Aarón Sequeira. 28 septiembre
Diputada Floria Segreda. Foto: Rafael Pacheco
Diputada Floria Segreda. Foto: Rafael Pacheco

La Fiscalía General de la República dirigió una diligencia de allanamiento en el departamento Financiero de la Asamblea Legislativa, para secuestrar documentación relevante de una investigación en contra de la diputada Floria Segreda Sagot, del Partido Restauración Nacional (PRN).

La gestión se llevó a cabo en el edificio de la antigua UACA, en Los Yoses, donde la Asamblea tiene localizada su oficina financiera.

Antonio Ayales, director ejecutivo del Congreso, confirmó que se realizó la gestión dirigida por la Fiscalía y explicó que principalmente se dio el secuestro de un cuaderno de control de correspondencia.
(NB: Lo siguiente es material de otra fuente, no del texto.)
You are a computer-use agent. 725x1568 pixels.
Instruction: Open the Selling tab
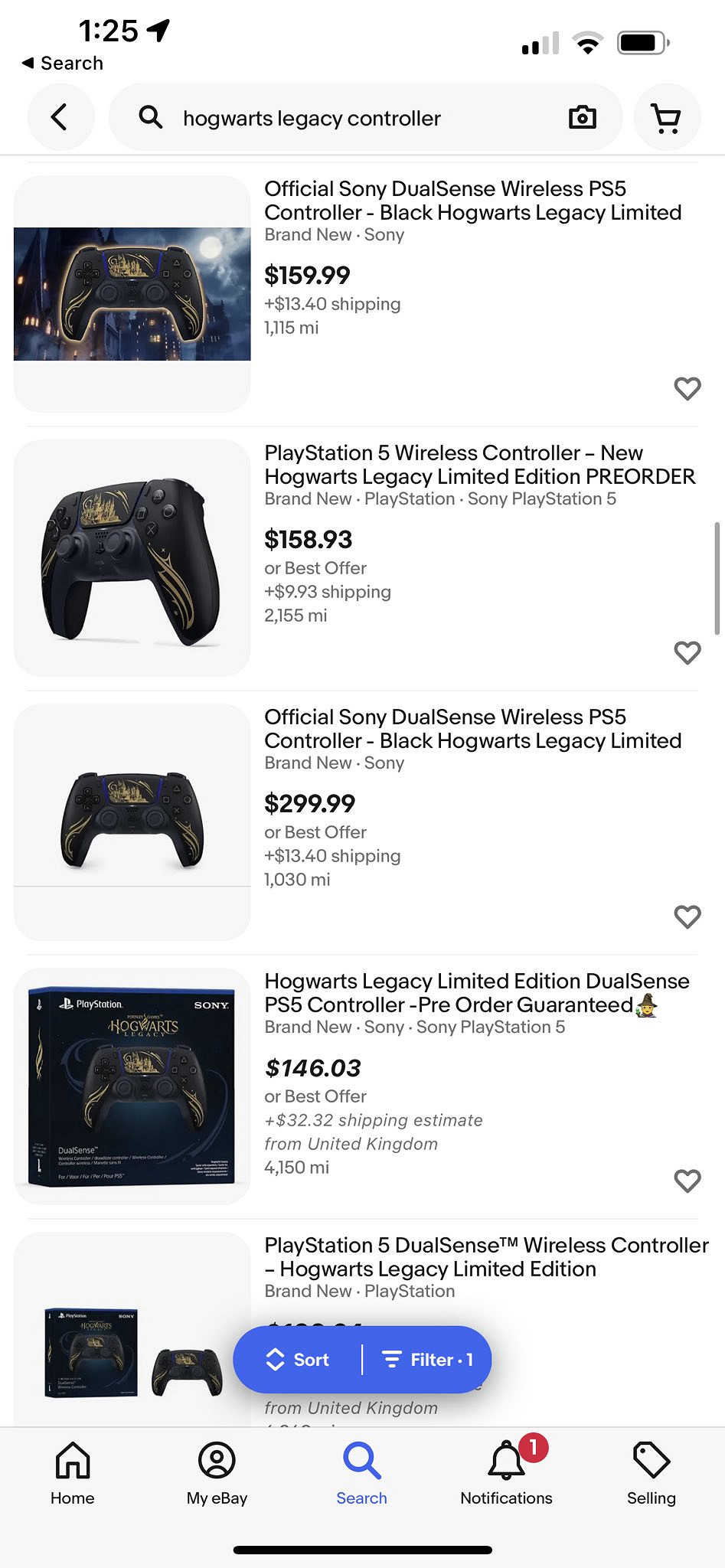(651, 1473)
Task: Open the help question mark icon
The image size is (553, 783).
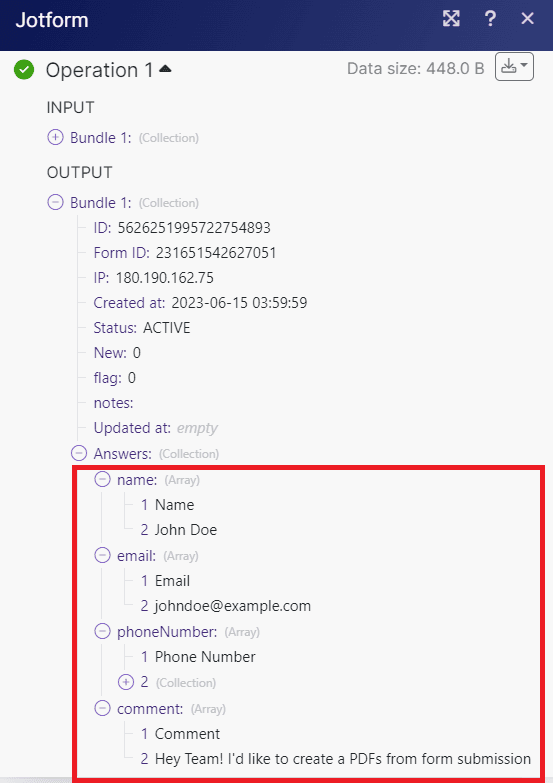Action: pos(490,19)
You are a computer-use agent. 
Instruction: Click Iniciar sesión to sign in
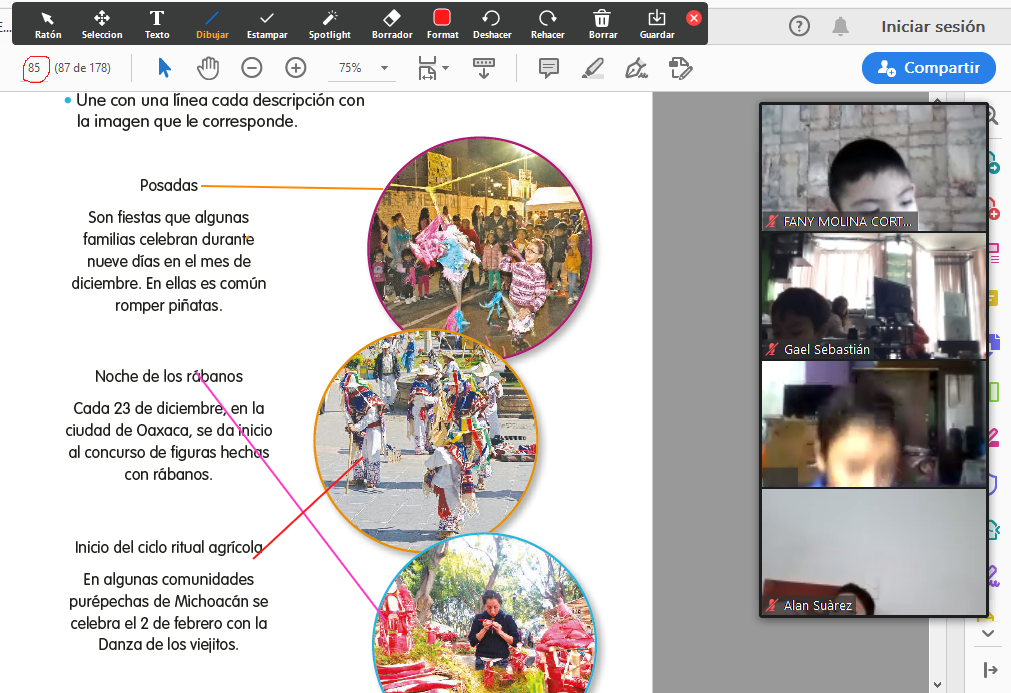(932, 27)
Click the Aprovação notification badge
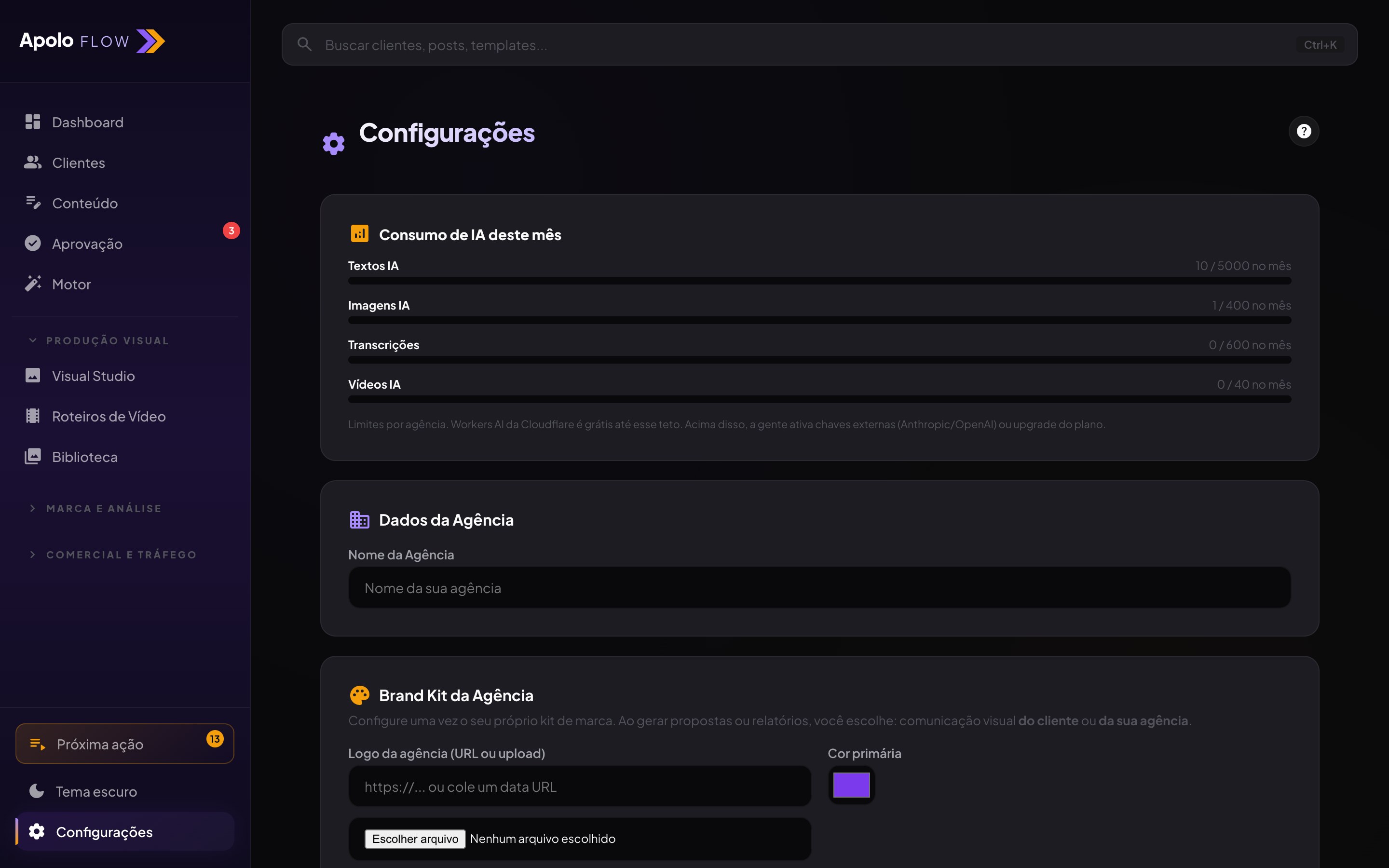This screenshot has height=868, width=1389. point(232,230)
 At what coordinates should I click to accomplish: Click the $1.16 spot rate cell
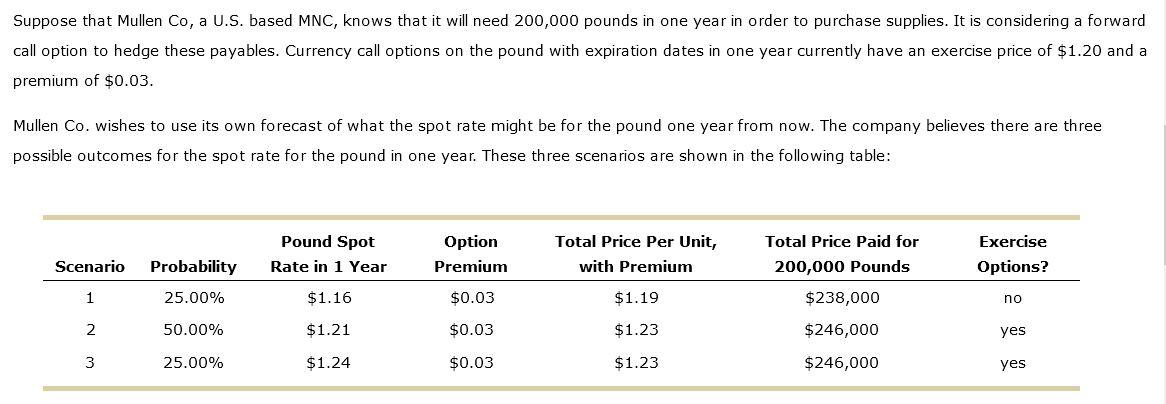coord(329,298)
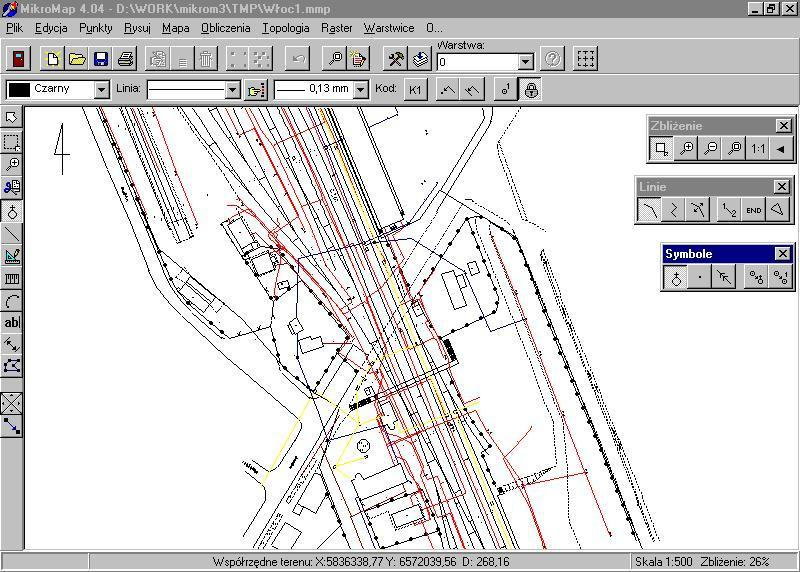Select the text 'abl' tool
Image resolution: width=800 pixels, height=572 pixels.
pyautogui.click(x=12, y=323)
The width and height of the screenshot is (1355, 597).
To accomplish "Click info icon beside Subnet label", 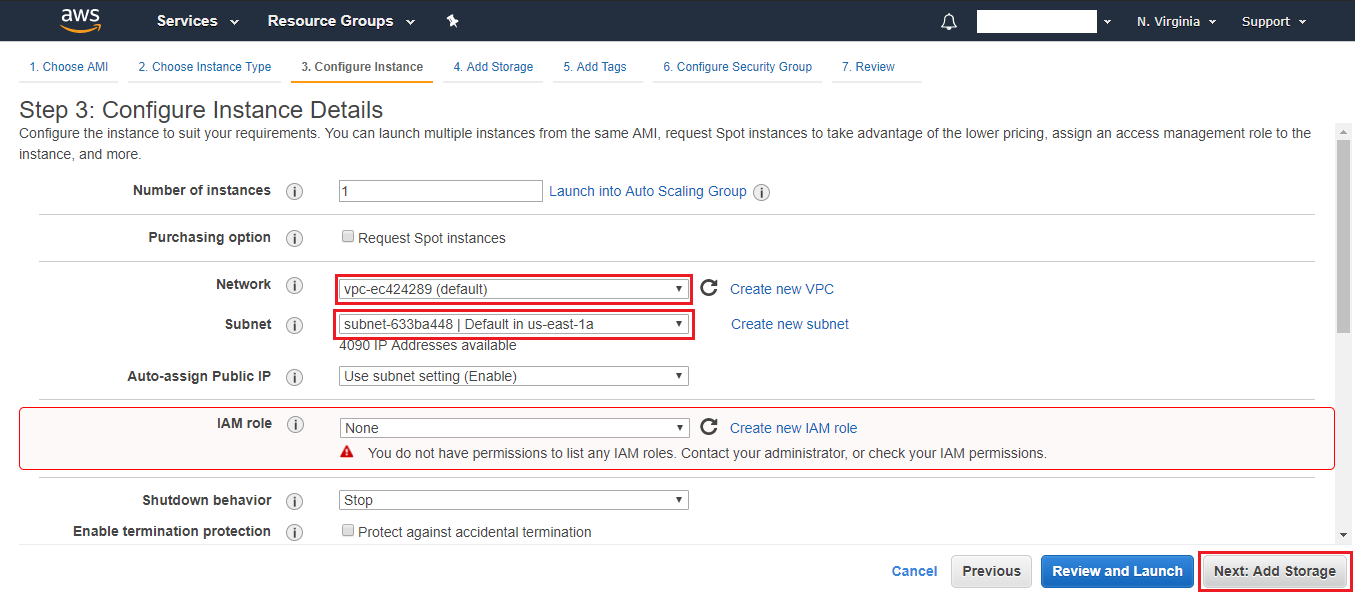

A través de su oficina de prensa, la Fiscalía General confirmó que se trata de una diligencia en el caso que se investiga contra Segreda Sagot y que la diligencia realizada contó con la debida autorización de la Sala Tercera de la Corte Suprema de Justicia.

En noviembre del 2019, la fiscala Emilia Navas efectuó un allanamiento en la Asamblea Legislativa por hechos que habrían ocurrido en febrero del 2019, "cuando, presuntamente, Segreda Sagot, valiéndose de su cargo, solicitó al director financiero de la Asamblea Legislativa que no ejecutara un embargo a su salario, el cual había sido ordenado previamente por los Tribunales de Justicia”.

“Con dicha orden, ella habría logrado recibir su salario íntegro en ese mes. El embargo tiene relación con un conflicto tramitado en la vía civil, por la venta de una propiedad”, dijo el Ministerio Público en ese momento.

El embargo al salario de la diputada fue solicitado por un tercero de nombre Carlos Luis Hidalgo, quien ha mantenido un litigio contra la congresista por la venta de una casa y por la deuda que generaron las costas procesales del litigio.

En vista de que Segreda Sagot mantuvo su deuda, un tribunal ordenó el embargo de su remuneración.

La Dirección Financiera del Congreso habría sido notificada de la orden judicial en febrero, primero por ¢26 millones. Un segundo embargo se le notificó a esa misma oficina, en marzo, por ¢12,3 millones.

No obstante, al parecer, la legisladora de Restauración Nacional le alegó al departamento Financiero del Congreso que tenía en sus manos una orden para el levantamiento de esa retención.